Main­tien à do­mi­cile : l’Etat n’est plus aux pe­tits soins

SAN­TÉ. L’Etat veut bais­ser le prix de vente maxi­mum de 250 pro­duits mé­di­caux très uti­li­sés. Co­lère des pres­ta­taires.

Aujourd'hui en France - - ÉCONOMIE - DA­NIEL ROSENWEG

ÉTRANGE mes­sage au mo­ment où les pou­voirs pu­blics cherchent à dé­ve­lop­per les soins am­bu­la­toires. En plein été, le 5 août, le Co­mi­té éco­no­mique des pro­duits de san­té (CEPS), or­ga­nisme in­ter­mi­nis­té­riel char­gé de fixer le prix des mé­di­ca­ments et dis­po­si­tifs mé­di­caux pris en charge par l’As­su­rance ma­la­die obli­ga­toire, a pu­blié au « Jour­nal of­fi­ciel » un avis de pro­jet de fixa­tion de ta­rifs. Ce­lui­ci pré­voit de bais­ser de 4 à 10 % le prix de 250 pro­duits four­nis aux pa­tients par les pro­fes­sion­nels du main­tien à do­mi­cile. On trouve dans cette liste de dix pages ma­te­las an­ti­es­carres, masques contre l’apnée du som­meil, sty­los in­jec­teurs, poches d’in­con­ti­nence… En 2017, cette baisse per­met­trait 180 M€ d’éco­no­mies pour la Sé­cu. Elle s’im­po­se­rait dès le 1er no­vembre 2016.
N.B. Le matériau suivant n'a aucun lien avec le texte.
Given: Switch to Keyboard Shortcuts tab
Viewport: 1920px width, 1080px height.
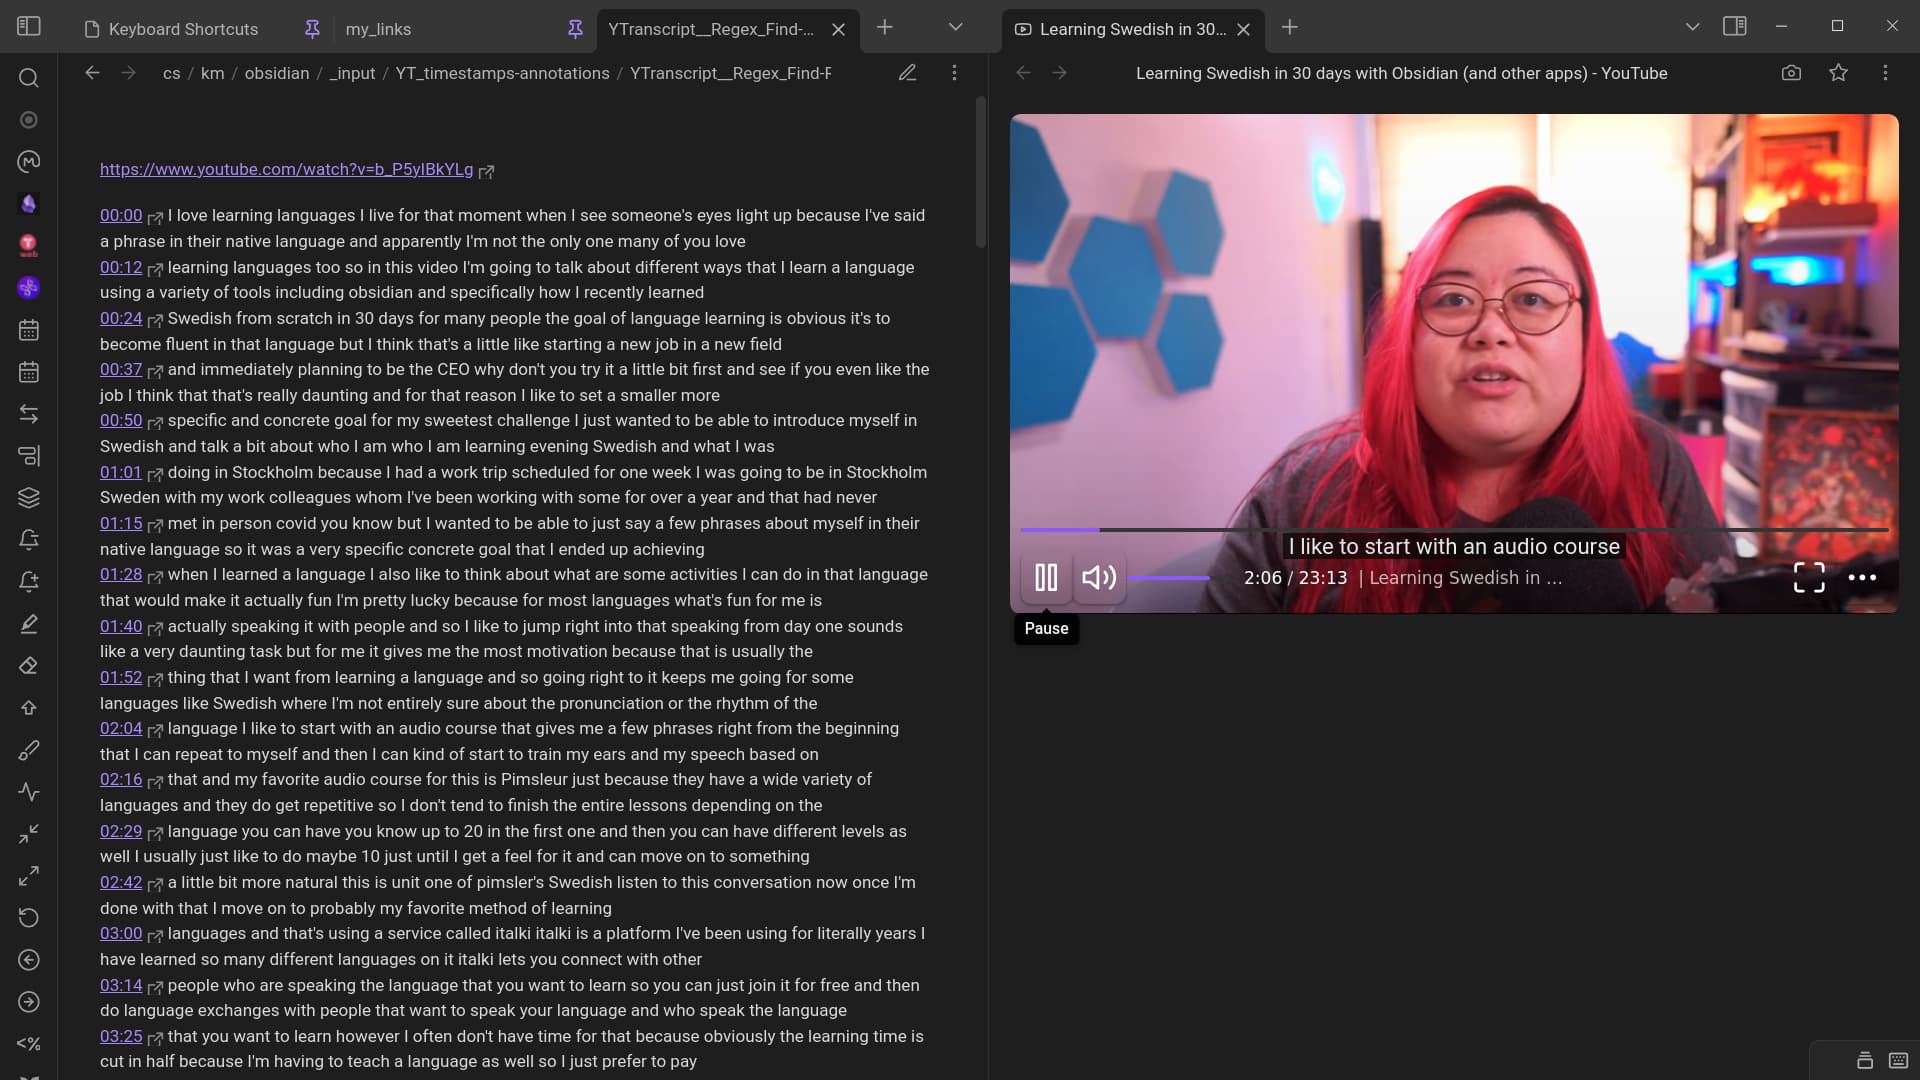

Ce « coup de ra­bot sans pré­cé­dent » a fait bon­dir, à leur re­tour de va­cances, les as­so­cia­tions de pa­tients ( lire en­ca­dré ci-des­sous) et la Fé­dé­ra­tion des pres­ta­taires de san­té à do­mi­cile (PSAD). A leur de­mande, ils ont ren­con­tré ven­dre­di les mi­nis­tères de la San­té et de l’Eco­no­mie. La fin des dis­cus­sions est re­por­tée à la fin du mois. In­ter­ro­gé, le mi­nis­tère de la San­té in­siste : « Les pa­tients ne se­ront pas im­pac­tés. » Ces baisses de prix ne tou­che­ront en ef­fet que les en­tre­prises qui uti­lisent les pro­duits concer­nés et les fac­turent en­suite à l’As­su­rance ma­la­die. « Nous al­lons être obli­gés de ré­duire nos pres­ta­tions, voire de four­nir des ma­té­riels low-cost », pré­vient Eme­ric Pi­vi­do­ri, vice-pré­sident du Sna­dom, Syn­di­cat na­tio­nal des as­so­cia­tions d’as­sis­tance à do­mi­cile.

Une lettre à la mi­nistre

Fu­rieux, les 800 pa­trons d’as­so­cia­tions et d’en­tre­prises du sec­teur ont adres­sé, avec leur fé­dé­ra­tion et leurs syn­di­cats, une lettre à la mi­nistre de la San­té Ma­ri­sol Tou­raine pour dé­non­cer une « baisse de prix to­ta­le­ment in­édite par son am­pleur et ses consé­quences », qui risque « d’as­phyxier un sec­teur qui em­ploie 60 000 per­sonnes qui s’oc­cupent de 1,6 mil­lion de pa­tients ». Les in­dus­triels se sont aus­si ma­ni­fes­tés, plus dis­crè­te­ment.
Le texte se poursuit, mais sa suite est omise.